What the exercise asks:
Only the lines from the top of the data through the line with "Click the hamburger menu toggle icon" should be repeated, each exactly as written.

Material provided:

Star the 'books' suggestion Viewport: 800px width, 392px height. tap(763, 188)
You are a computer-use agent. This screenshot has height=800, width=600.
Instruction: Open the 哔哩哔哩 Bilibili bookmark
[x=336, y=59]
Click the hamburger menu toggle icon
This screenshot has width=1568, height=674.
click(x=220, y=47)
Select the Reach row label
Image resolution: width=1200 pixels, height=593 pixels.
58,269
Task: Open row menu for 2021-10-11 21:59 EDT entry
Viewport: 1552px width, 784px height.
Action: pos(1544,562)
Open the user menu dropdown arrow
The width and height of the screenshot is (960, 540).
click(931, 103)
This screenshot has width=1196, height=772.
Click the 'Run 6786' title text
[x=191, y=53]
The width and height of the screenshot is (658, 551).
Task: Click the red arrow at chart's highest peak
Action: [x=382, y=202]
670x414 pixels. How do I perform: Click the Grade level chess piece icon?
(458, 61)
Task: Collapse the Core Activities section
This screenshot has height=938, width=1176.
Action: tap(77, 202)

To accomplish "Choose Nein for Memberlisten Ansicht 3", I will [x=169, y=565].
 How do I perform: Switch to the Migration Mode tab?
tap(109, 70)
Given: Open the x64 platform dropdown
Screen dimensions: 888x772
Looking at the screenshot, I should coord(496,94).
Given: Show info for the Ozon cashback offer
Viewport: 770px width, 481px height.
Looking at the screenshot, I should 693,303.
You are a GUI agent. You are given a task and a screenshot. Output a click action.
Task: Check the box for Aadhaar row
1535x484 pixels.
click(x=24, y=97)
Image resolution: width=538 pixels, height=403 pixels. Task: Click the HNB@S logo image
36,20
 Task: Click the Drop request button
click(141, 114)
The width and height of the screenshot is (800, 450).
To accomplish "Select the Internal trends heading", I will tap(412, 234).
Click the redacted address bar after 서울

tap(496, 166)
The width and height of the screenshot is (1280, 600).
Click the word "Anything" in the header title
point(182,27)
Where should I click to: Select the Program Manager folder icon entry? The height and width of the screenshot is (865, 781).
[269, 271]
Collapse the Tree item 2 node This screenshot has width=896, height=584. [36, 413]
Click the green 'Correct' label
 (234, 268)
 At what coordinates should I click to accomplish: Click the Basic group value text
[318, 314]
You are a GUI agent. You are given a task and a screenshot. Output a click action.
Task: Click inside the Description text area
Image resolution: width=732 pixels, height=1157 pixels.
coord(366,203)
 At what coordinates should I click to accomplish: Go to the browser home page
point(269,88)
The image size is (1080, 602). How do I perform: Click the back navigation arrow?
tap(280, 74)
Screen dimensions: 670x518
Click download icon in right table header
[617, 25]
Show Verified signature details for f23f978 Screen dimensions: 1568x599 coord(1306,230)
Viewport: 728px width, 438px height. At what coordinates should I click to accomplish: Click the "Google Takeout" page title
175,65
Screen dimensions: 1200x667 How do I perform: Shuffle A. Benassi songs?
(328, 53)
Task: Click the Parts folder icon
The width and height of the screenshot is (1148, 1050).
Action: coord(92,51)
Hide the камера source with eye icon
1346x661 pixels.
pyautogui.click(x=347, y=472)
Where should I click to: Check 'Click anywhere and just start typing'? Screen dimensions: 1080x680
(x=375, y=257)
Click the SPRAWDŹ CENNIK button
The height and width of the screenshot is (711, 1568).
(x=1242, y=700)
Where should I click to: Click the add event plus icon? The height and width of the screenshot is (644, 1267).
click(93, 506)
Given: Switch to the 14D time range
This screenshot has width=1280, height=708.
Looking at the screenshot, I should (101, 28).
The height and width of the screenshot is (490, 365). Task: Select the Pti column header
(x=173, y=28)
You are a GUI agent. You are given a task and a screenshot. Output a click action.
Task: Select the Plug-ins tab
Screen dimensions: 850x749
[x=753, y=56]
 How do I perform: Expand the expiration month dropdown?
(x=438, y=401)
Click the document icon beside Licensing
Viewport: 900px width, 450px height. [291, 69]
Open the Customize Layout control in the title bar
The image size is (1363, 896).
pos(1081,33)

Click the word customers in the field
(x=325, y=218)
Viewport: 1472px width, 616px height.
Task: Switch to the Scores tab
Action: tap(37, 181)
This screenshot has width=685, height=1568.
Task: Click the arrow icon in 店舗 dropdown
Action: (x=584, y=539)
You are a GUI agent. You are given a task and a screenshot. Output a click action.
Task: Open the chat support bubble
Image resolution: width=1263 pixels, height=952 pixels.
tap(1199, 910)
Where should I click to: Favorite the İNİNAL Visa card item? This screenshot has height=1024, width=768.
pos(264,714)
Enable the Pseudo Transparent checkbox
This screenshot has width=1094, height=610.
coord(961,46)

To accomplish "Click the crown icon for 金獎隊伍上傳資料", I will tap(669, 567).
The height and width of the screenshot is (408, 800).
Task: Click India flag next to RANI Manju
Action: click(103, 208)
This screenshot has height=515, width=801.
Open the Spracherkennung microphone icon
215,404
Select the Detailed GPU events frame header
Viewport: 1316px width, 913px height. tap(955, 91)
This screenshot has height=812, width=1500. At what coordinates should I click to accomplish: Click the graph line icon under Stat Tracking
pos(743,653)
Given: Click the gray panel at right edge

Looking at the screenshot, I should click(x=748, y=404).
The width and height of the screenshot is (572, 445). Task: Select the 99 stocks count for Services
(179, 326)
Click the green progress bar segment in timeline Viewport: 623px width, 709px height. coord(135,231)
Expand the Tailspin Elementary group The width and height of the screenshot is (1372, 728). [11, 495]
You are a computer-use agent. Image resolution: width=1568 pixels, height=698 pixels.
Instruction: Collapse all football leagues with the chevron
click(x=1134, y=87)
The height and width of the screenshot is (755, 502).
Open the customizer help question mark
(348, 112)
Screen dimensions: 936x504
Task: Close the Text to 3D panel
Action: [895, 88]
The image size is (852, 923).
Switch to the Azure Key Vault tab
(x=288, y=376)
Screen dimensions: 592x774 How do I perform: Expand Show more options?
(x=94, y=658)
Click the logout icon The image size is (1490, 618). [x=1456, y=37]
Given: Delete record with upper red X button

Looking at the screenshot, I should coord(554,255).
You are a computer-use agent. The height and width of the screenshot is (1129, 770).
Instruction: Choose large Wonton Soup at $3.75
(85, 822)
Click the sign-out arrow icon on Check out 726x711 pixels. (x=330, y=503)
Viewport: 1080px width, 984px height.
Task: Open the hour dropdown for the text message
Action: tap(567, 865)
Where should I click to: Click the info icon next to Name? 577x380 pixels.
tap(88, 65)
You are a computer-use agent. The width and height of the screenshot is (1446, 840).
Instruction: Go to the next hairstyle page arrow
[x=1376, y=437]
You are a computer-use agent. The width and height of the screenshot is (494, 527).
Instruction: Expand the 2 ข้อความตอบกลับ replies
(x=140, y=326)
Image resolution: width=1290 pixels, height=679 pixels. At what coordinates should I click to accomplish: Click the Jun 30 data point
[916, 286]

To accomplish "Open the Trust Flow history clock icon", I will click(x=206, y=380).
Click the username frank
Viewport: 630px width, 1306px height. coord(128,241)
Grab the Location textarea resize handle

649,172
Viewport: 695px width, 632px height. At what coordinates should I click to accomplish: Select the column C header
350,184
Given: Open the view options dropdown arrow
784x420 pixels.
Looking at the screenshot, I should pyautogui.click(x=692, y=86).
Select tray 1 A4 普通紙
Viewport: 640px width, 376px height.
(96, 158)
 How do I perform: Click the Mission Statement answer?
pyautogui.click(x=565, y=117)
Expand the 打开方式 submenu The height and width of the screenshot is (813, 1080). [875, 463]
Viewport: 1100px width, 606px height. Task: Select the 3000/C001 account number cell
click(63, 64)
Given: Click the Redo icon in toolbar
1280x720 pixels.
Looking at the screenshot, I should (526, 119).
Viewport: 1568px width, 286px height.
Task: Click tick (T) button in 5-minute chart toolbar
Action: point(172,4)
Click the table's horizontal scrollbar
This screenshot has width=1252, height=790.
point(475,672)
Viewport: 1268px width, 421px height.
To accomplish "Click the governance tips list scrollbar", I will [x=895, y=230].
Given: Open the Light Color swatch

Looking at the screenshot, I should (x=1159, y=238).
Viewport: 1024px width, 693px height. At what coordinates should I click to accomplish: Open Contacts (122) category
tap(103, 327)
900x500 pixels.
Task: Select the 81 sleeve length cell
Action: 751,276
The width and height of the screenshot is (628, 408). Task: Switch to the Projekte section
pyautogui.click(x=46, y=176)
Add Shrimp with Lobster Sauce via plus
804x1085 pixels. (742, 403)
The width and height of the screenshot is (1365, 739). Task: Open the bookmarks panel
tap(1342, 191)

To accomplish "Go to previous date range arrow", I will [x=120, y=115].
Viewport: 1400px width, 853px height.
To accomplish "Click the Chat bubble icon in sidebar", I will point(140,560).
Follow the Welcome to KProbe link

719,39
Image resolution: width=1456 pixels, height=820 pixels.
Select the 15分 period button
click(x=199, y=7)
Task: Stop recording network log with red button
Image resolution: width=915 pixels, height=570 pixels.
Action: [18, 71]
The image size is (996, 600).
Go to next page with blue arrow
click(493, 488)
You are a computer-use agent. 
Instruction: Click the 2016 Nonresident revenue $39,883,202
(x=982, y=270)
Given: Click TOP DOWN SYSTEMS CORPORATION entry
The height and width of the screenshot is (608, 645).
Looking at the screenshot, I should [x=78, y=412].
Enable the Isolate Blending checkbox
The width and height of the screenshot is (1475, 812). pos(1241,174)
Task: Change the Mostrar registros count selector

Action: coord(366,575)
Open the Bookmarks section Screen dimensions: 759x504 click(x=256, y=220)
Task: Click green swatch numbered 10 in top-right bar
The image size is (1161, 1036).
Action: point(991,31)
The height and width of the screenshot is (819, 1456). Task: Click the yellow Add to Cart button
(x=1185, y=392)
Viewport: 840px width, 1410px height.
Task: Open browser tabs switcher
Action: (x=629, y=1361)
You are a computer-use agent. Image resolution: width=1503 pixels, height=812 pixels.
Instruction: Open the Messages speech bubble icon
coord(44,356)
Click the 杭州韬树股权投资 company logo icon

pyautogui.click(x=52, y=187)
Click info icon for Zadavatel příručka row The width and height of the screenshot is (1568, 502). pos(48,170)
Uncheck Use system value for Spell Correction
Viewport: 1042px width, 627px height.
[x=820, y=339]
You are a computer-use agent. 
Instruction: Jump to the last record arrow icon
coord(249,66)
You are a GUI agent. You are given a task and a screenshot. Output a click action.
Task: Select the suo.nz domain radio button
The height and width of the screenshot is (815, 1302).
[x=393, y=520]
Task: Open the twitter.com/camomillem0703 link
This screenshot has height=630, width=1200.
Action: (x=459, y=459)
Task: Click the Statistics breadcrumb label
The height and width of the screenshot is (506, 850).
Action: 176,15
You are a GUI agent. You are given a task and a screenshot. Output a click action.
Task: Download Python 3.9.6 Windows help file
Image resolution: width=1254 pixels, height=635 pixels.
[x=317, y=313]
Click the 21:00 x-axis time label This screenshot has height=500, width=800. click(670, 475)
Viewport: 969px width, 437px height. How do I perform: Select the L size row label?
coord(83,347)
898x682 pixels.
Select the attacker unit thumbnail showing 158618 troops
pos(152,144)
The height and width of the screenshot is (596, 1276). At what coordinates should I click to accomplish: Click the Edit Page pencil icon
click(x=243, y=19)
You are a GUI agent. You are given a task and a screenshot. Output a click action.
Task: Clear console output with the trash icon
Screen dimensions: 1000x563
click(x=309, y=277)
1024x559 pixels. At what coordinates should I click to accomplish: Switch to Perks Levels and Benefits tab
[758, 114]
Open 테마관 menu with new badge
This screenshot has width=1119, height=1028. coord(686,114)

Task response:
Star the 'books' suggestion Viewport: 800px width, 392px height. tap(763, 188)
You are a computer-use agent. This screenshot has height=800, width=600.
Instruction: Open the 哔哩哔哩 Bilibili bookmark
[x=336, y=59]
Click the hamburger menu toggle icon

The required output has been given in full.